So Bradley quit arguing cos there was just no point in trying to take this further. ‘All right. Think about it, if you want to. Or not. I don’t know any more. I don’t know what the answer is.’
‘I don’t know either,’ said Calum very quietly.
And that was that.
‘Inverness,’ said Rupert. ‘I know it’s a long way away, but I’m getting more and more attached to the idea of Inverness, and I suspect Calum and Nikki will appreciate being within reach of Aysaar.’

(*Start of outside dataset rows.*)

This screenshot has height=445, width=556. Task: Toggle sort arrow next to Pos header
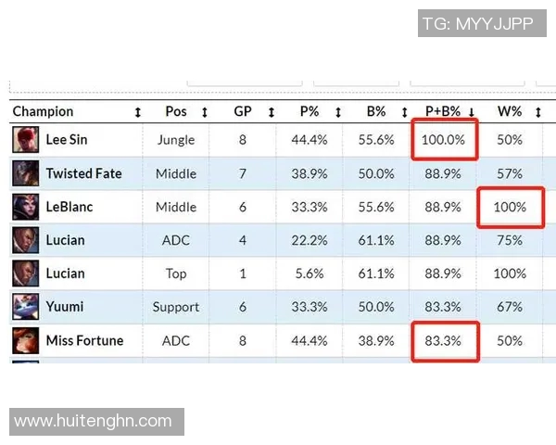tap(205, 112)
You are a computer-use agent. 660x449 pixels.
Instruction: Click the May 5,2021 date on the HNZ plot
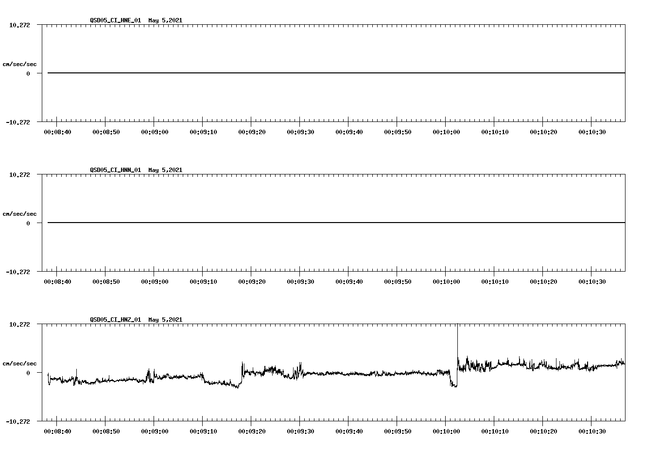[165, 320]
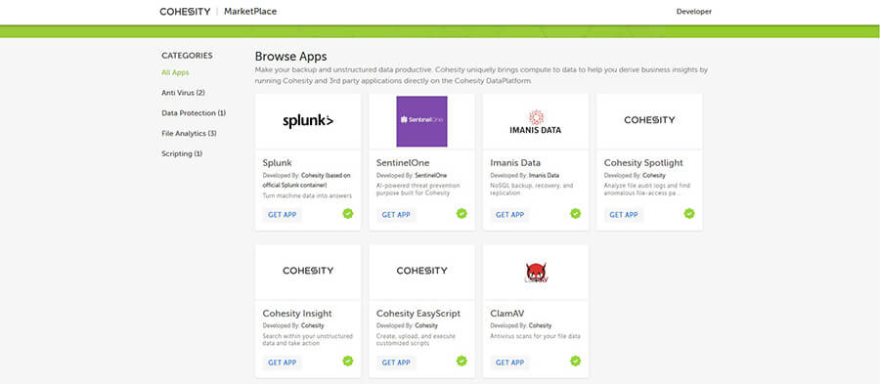Filter by Anti Virus (2) category
Viewport: 880px width, 384px height.
183,93
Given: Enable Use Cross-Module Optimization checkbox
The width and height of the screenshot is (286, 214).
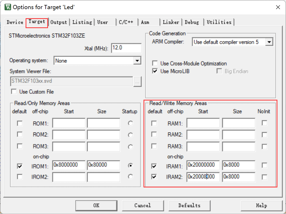Looking at the screenshot, I should point(155,64).
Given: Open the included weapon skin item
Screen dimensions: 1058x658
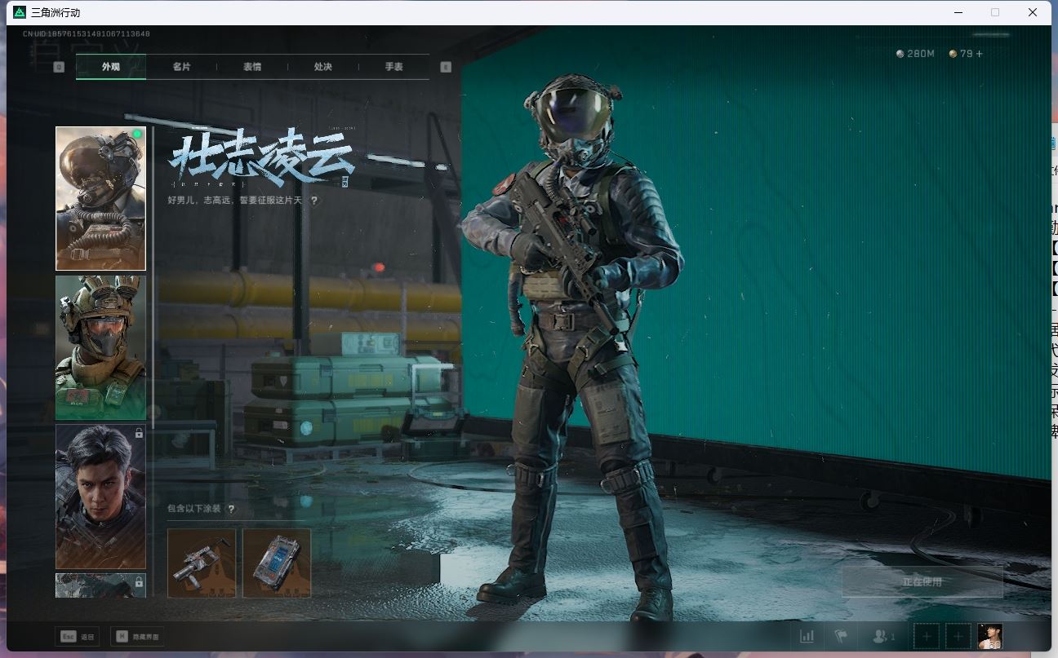Looking at the screenshot, I should click(202, 563).
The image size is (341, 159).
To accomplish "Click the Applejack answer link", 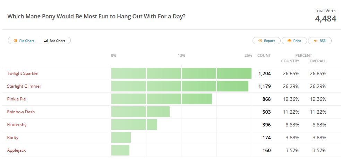I will [16, 150].
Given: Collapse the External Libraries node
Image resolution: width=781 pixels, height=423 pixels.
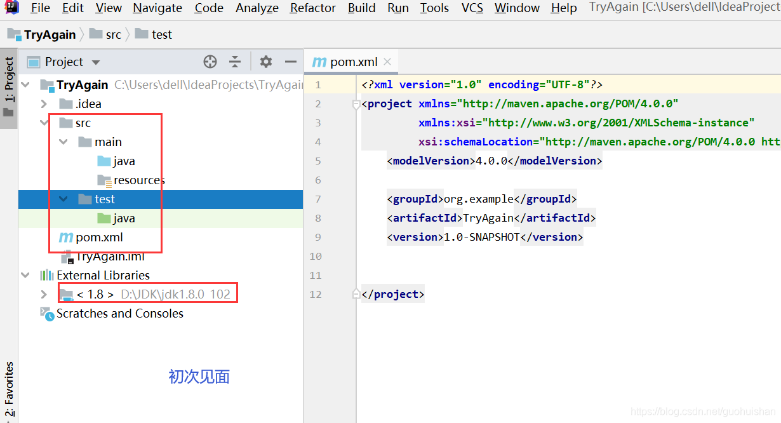Looking at the screenshot, I should (x=25, y=276).
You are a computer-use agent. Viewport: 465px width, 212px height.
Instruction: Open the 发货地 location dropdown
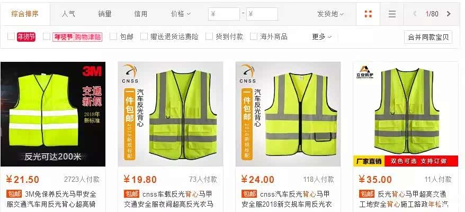point(330,14)
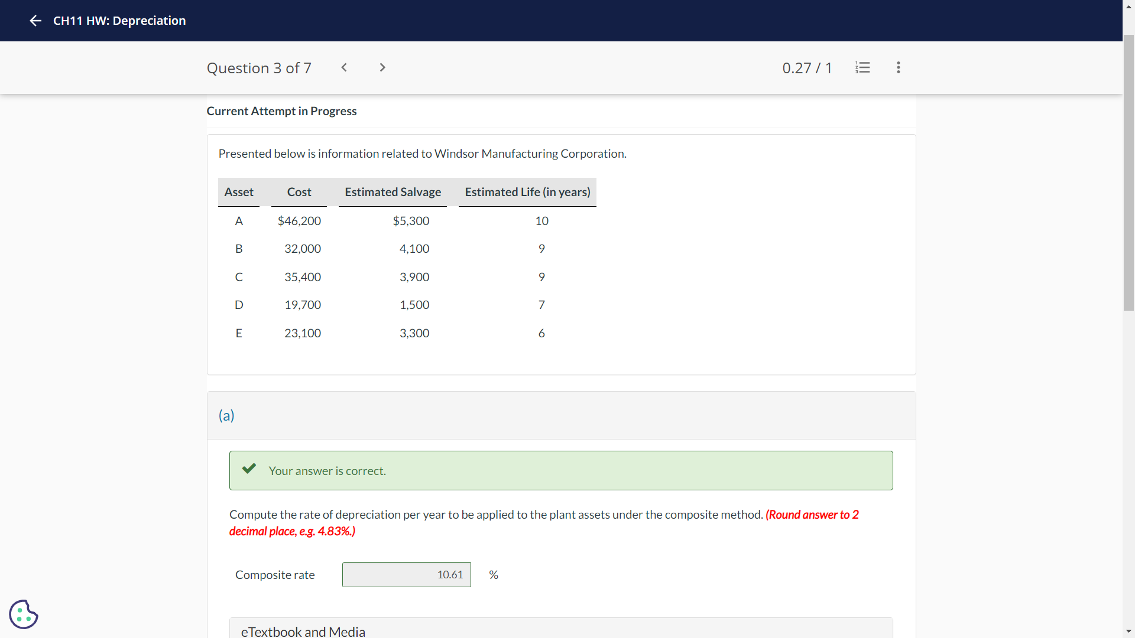Click the correct answer green confirmation banner
The height and width of the screenshot is (638, 1135).
tap(561, 470)
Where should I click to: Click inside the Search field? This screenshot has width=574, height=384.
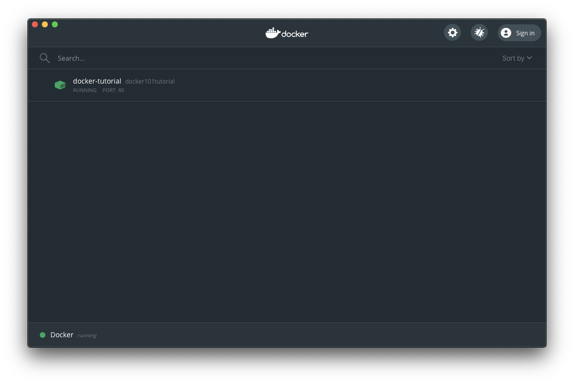[x=149, y=58]
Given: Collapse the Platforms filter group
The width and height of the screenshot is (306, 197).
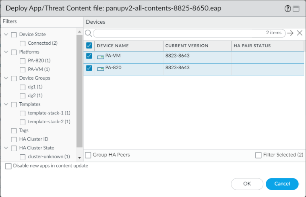Looking at the screenshot, I should pos(6,52).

Silence. The phone line echoed emptily.
‘I can’t – I can’t even see that far into the future any more,’ Bradley said.
‘It’s really not that far ahead of us, when you consider all that we need to organise in the meantime.’
‘It’s this whole baby issue,’ Bradley suddenly blurted, his tone close to despair. ‘It’s too damned hard. I don’t know what to do.’
Rupert took a moment, then asked, ‘What does Nikki say?’
‘Nothing. I don’t know. I haven’t really talked it through with her for a while. You think I should?’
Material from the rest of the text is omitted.